Wednesday, March 31, 2004
Lasagnette with Lemon Recipe
Do you believe in reincarnation? Not being part of my cultural or religious tradition the concept of reincarnation always seemed pretty farfetched to me. Except for one thing. I buy dry pasta like it's going out of style. Right now I have on hand 33 packages. From the typical angel hair, spaghetti, lasagna to the more unusual like campanelle, trinette, and maniconi. And it's been months since I purchased any. It's not like we eat it every day or anything. But subconsciously I feel the need to stock up. Could I have been a poor, starving Italian in a past life? Quite possibly.
Many people are avoiding pasta these days because of their fear of carbs. Shame really. My suggestion is to make pasta a first course instead of a main course, as it's done in Italy. My other suggestion is that when you want to make a really special pasta course, use an artisanal pasta like Pasta di Gragnano, Rustichella d'Abruzzo or the less expensive but equally good brand Latini available locally at A.G. Ferrari or look for it at your local gourmet or specialty grocer. Those dry pastas are extruded through a bronze dye which yields a rougher texture that truly holds the sauce much better than the typical brands. But for everyday meals, do like most most Italians do and choose Barilla or De Cecco, whichever you like better.

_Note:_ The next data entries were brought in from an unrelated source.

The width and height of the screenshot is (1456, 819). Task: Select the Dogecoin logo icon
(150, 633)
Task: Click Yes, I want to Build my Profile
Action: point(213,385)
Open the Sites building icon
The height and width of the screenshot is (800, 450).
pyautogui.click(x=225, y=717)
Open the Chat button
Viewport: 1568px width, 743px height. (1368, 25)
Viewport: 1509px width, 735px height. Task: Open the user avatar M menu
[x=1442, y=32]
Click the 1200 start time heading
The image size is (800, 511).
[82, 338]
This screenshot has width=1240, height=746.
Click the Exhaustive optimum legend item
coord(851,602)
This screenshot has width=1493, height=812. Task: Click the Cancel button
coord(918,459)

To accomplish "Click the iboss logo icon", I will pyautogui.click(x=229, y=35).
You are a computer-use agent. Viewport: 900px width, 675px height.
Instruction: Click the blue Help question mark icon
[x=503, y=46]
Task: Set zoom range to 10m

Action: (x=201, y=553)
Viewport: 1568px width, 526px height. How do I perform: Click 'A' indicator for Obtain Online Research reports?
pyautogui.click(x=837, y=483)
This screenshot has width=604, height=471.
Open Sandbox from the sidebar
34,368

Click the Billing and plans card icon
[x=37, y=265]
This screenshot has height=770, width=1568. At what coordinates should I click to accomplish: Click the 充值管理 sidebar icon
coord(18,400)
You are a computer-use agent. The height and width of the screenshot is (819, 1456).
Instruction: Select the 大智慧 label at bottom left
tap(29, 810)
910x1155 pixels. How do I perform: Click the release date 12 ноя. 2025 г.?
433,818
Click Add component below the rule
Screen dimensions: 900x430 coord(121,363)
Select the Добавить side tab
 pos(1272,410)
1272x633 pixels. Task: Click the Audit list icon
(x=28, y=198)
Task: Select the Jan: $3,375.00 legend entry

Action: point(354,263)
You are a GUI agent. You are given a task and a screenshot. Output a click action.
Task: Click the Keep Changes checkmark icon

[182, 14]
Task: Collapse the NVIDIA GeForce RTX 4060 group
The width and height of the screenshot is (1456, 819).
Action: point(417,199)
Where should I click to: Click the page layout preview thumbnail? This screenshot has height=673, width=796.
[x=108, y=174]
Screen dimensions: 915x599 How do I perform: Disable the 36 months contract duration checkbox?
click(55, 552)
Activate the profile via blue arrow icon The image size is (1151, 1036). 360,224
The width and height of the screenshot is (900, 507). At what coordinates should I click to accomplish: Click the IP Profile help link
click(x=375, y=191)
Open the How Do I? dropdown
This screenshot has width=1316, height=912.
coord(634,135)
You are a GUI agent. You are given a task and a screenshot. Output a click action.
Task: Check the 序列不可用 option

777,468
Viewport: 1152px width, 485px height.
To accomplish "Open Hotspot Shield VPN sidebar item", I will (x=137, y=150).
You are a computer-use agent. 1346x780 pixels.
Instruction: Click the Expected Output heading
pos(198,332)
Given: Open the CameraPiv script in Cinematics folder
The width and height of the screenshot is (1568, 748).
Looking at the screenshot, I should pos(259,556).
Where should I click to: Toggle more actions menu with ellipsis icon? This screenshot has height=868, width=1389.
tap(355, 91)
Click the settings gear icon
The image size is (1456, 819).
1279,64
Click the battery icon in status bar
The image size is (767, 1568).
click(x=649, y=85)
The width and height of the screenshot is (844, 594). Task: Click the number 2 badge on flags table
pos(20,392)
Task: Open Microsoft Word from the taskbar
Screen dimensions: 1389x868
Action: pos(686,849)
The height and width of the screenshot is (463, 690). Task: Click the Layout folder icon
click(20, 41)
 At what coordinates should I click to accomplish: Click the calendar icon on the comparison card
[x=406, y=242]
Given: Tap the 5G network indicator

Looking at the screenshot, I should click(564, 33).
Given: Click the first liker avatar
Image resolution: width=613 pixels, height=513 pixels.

This recipe may seem strange at first, but it is piquant and delicious, perfect for those times when the cupboard is bare. I adapted it from a long out-of-print recipe booklet published by Barilla.
Lasagnette with Lemon
3/4 lb lasagnette (you can also use tagliatelle or fettucine)
1/4 cup olive oil
4 shallots or 1 very small onion (about 1/3 cup chopped)
1 Tablespoon sweet paprika
Salt and pepper to taste
Wash the lemon and grate the rind then juice the lemon. Peel and chop up onions or shallots. In a large skillet saute the onion in olive oil, when tender but not brown, add the lemon juice and grated rind and paprika. Cook the pasta until al dente. Toss the pasta in the pan with the sauce, adding some of the pasta water if needed. Season generously with salt and pepper.